An interconnection network device characterized by the ability to operate . 2. The interconnection network device according to claim 1, wherein the input port is provided for a memory device and the output port is provided for a processor device. 3. The input port is compatible with a processor device,
The interconnection network device according to claim 1, wherein the output port is provided for a memory device. 4. A parallel computer system, which is provided between a plurality of processor devices and a plurality of memory devices, and comprises at least first and second packets input from an input port connected to each processor or each memory device. When the data output destinations conflict, in an interconnection network device that outputs one data first and the other data later, with an input port for the number of processor devices and an output port for the number of memory devices , an input buffer of the data packet number of divisions of by order guarantee FIFO control for outputting data in chronological order when the data holds the data is input to be transmitted from the processor device to the respective input port, the input There is no data in the buffer and the data is input from another input port. Controls the data transfer timing from the input destination address (output port address) to the output port, and the selector corresponding to each input buffer to bypass the input buffer when the data can be passed preferentially At the same time, when data from multiple input ports try to pass to the same output port, a data contention arbitration control unit (arbiter) corresponding to each output port for determining the priority of passage.

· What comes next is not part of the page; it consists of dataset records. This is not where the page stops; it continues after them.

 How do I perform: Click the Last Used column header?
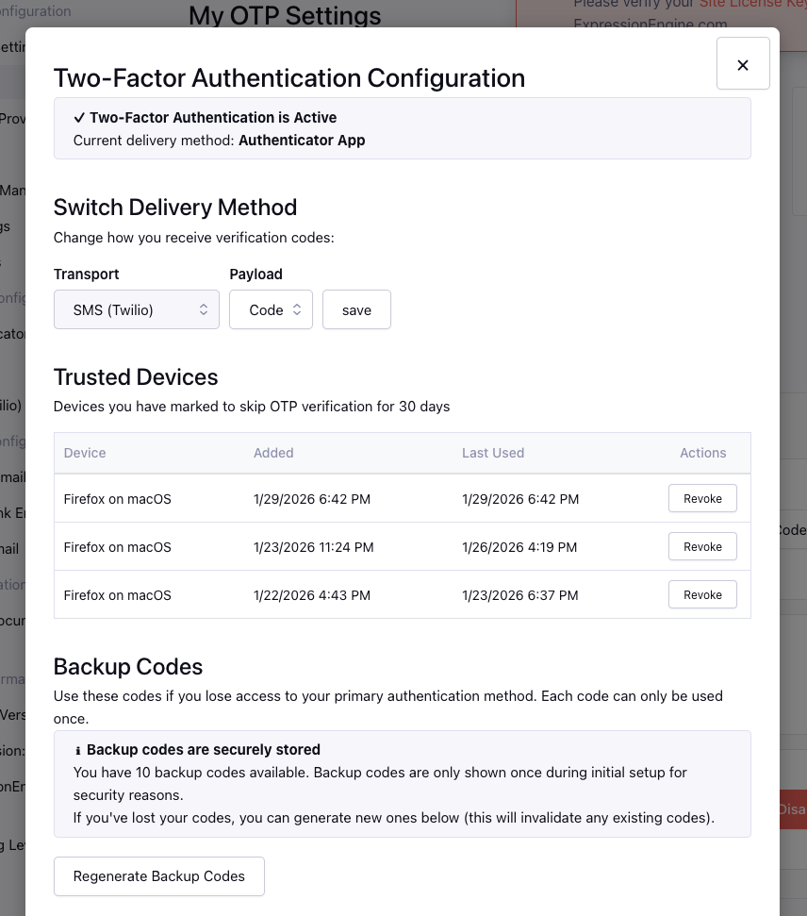(x=493, y=453)
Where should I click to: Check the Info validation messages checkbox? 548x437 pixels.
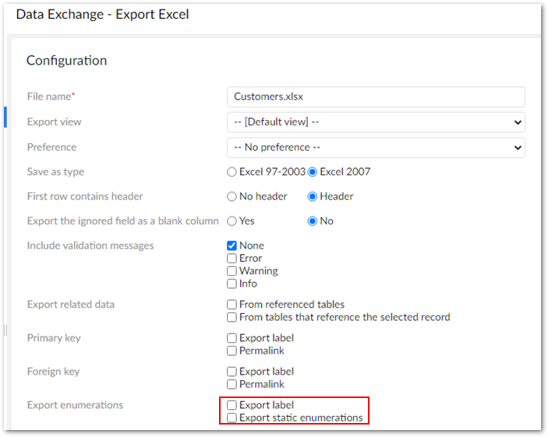pos(232,284)
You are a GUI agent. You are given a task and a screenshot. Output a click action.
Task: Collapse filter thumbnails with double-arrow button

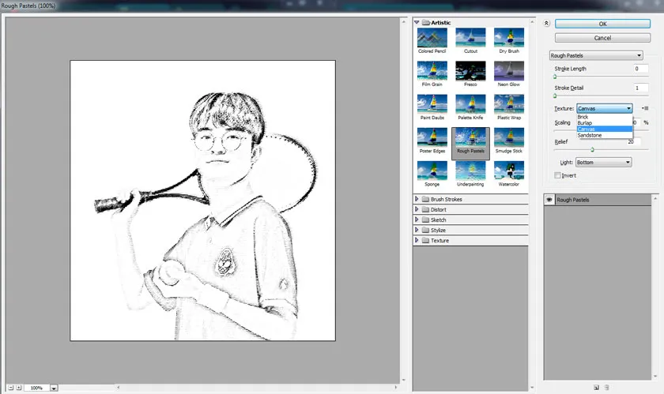546,24
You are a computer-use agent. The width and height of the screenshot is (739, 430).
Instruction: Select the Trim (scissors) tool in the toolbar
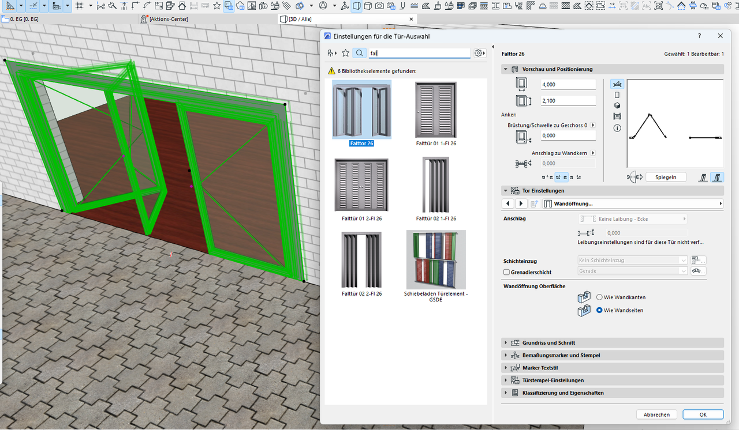click(101, 6)
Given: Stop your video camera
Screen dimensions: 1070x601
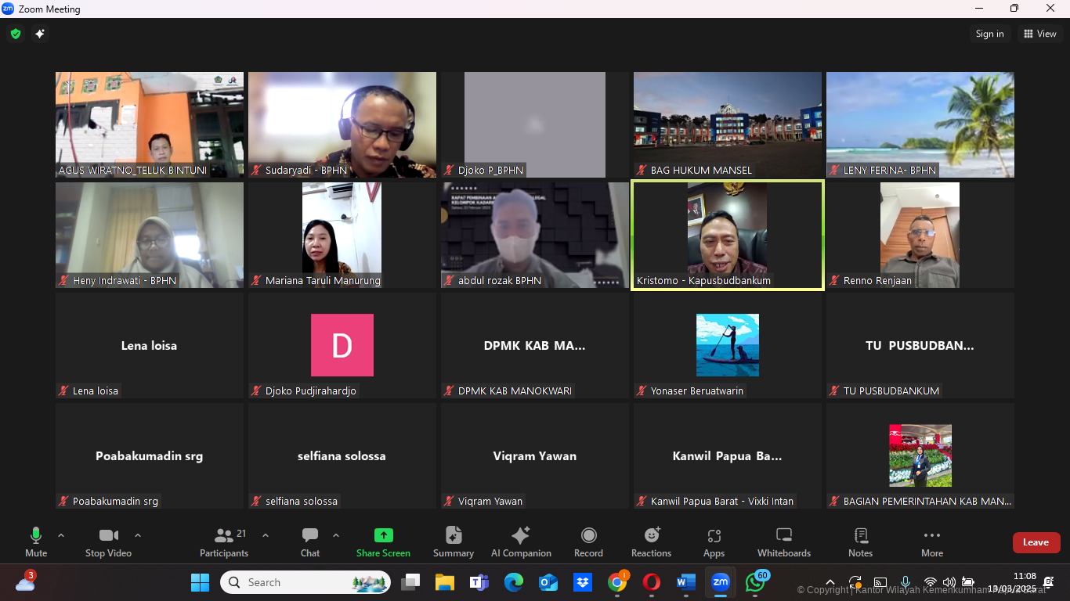Looking at the screenshot, I should coord(107,541).
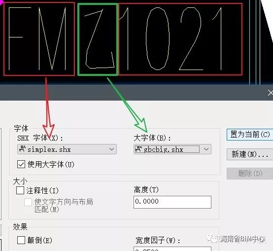This screenshot has height=251, width=273.
Task: Click the 使文字方向与布局匹配(M) checkbox
Action: click(28, 202)
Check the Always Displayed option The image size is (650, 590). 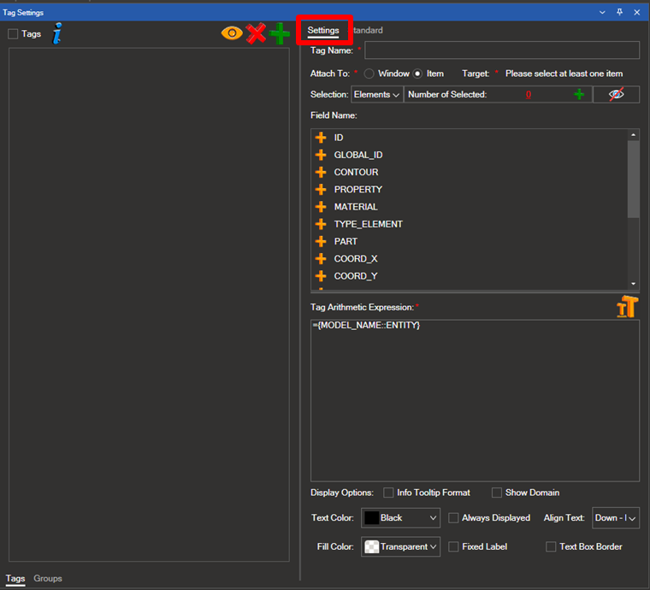point(453,518)
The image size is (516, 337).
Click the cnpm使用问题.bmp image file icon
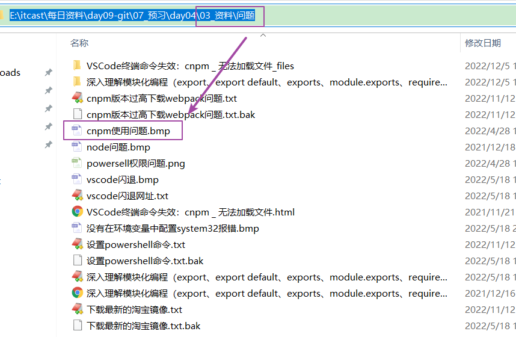pos(76,131)
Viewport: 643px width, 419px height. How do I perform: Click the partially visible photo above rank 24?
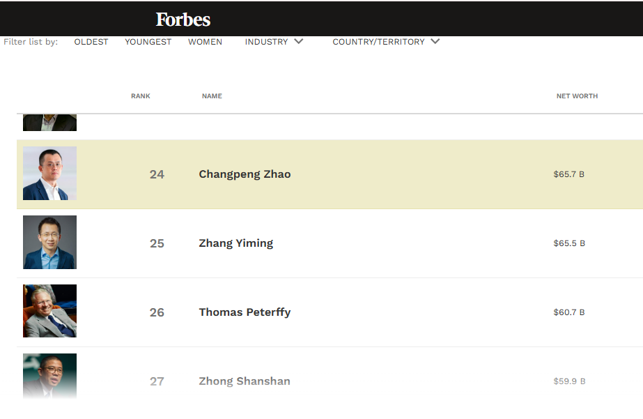point(49,123)
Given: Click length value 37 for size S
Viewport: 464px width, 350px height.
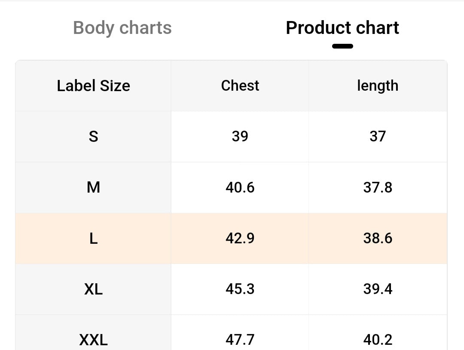Looking at the screenshot, I should tap(378, 136).
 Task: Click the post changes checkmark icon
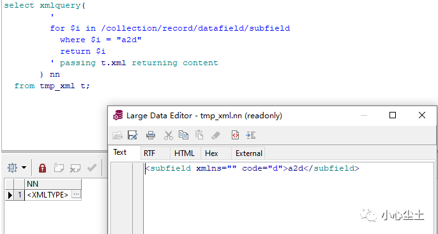(92, 168)
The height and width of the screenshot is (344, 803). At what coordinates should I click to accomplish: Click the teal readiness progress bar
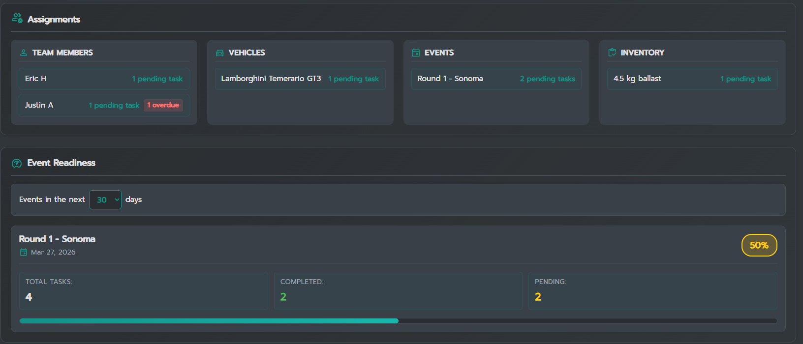(x=209, y=321)
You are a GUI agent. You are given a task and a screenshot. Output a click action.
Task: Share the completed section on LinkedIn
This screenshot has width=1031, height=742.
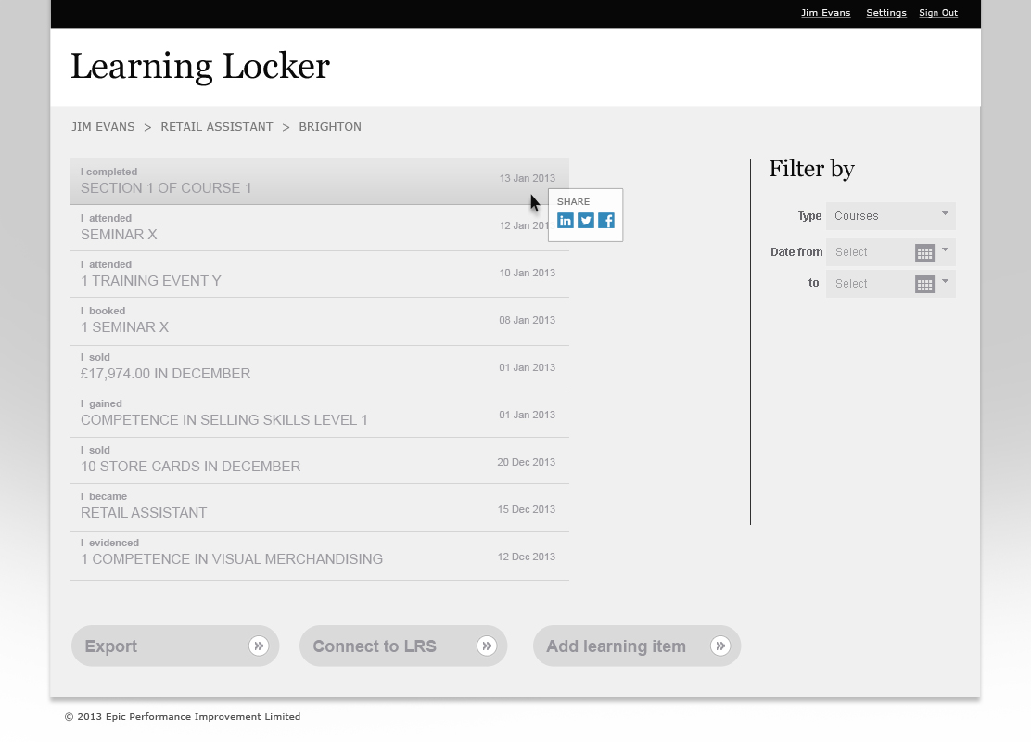566,221
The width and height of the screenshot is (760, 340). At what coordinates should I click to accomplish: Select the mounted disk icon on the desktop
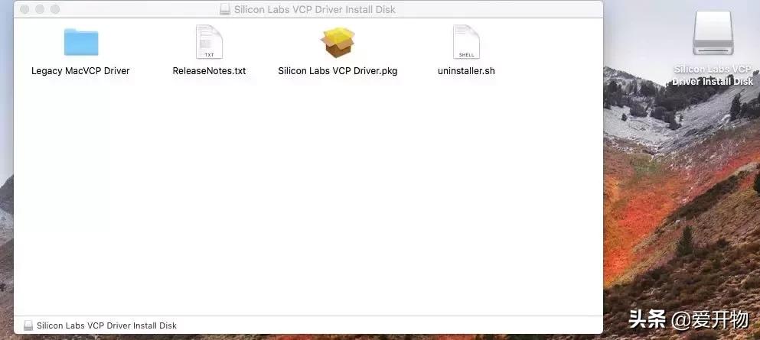pos(713,33)
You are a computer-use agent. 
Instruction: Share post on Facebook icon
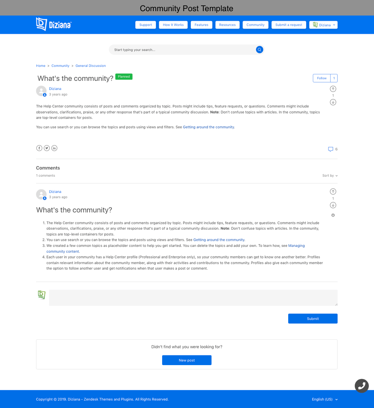(39, 148)
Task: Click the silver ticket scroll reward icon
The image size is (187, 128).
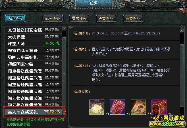Action: click(x=138, y=107)
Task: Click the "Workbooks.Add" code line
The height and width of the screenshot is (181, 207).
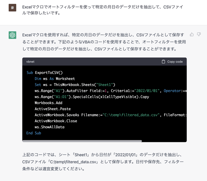Action: tap(48, 103)
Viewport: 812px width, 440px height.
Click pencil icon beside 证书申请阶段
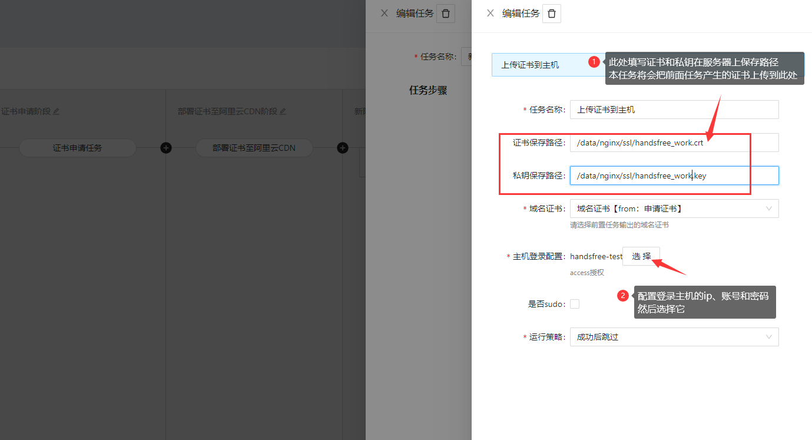click(57, 111)
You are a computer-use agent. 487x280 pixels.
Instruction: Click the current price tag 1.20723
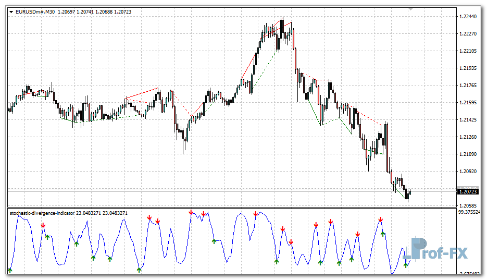[468, 192]
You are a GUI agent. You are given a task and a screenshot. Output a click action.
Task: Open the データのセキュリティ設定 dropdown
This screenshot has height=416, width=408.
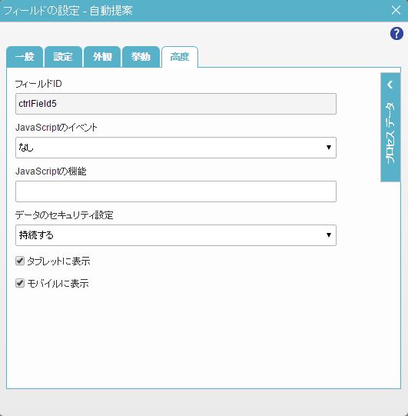(176, 235)
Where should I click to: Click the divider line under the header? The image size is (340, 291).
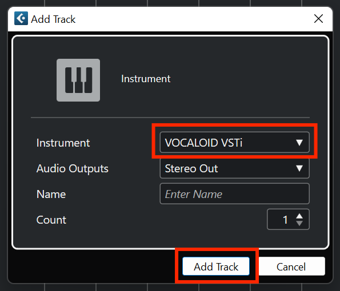(170, 118)
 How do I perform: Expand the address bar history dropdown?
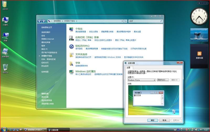(x=122, y=21)
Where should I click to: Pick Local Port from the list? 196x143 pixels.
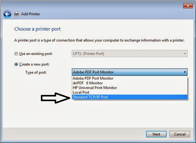[81, 92]
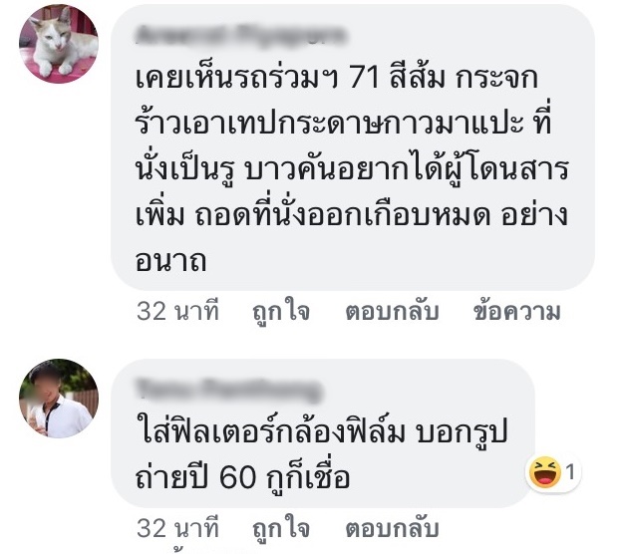
Task: Open profile photo of man in white shirt
Action: [x=59, y=398]
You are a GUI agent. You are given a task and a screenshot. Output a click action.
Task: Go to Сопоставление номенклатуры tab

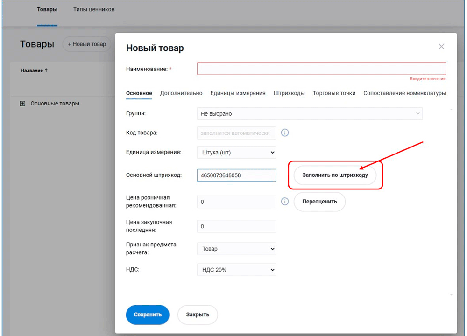[x=404, y=93]
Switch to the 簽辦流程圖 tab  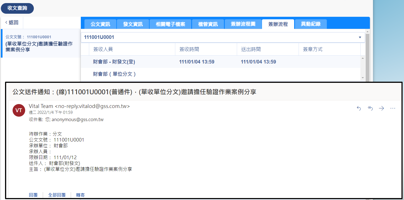coord(243,24)
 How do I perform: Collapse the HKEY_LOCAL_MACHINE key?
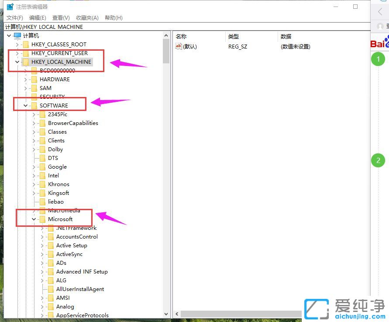[x=17, y=62]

Then, the data packet input from each input port is selected based on the arbiter data contention arbitration result, and the data from each input port is passed to the destination output port in packet units for each machine cycle. , For each output port for transfer to the destination output port, an independent selector is provided for the number of time-divided data packets , and the first packet of the one data is output and then
Output the second packet of the other data, and
At the same time that the second packet of data of
Output the first packet of the
Output the first packet of one data and then the other data
An interconnection network device, characterized in that the second packet is output via an output port . 5. The interconnection network device according to claim 4, wherein each data packet output interface section of the output port has a memory device connected to the output port in a busy period (data unacceptable) like the input port section. An interconnection network device, wherein a FIFO-controlled data buffer for temporarily holding a plurality of data packets during a period) is provided. 6. The interconnection network device according to claim 4, wherein the input port is provided for a memory device and the output port is provided for a processor device. 7. The input port is compatible with a processor device,
6. The interconnection network device according to claim 4, wherein the output port is provided for a memory device.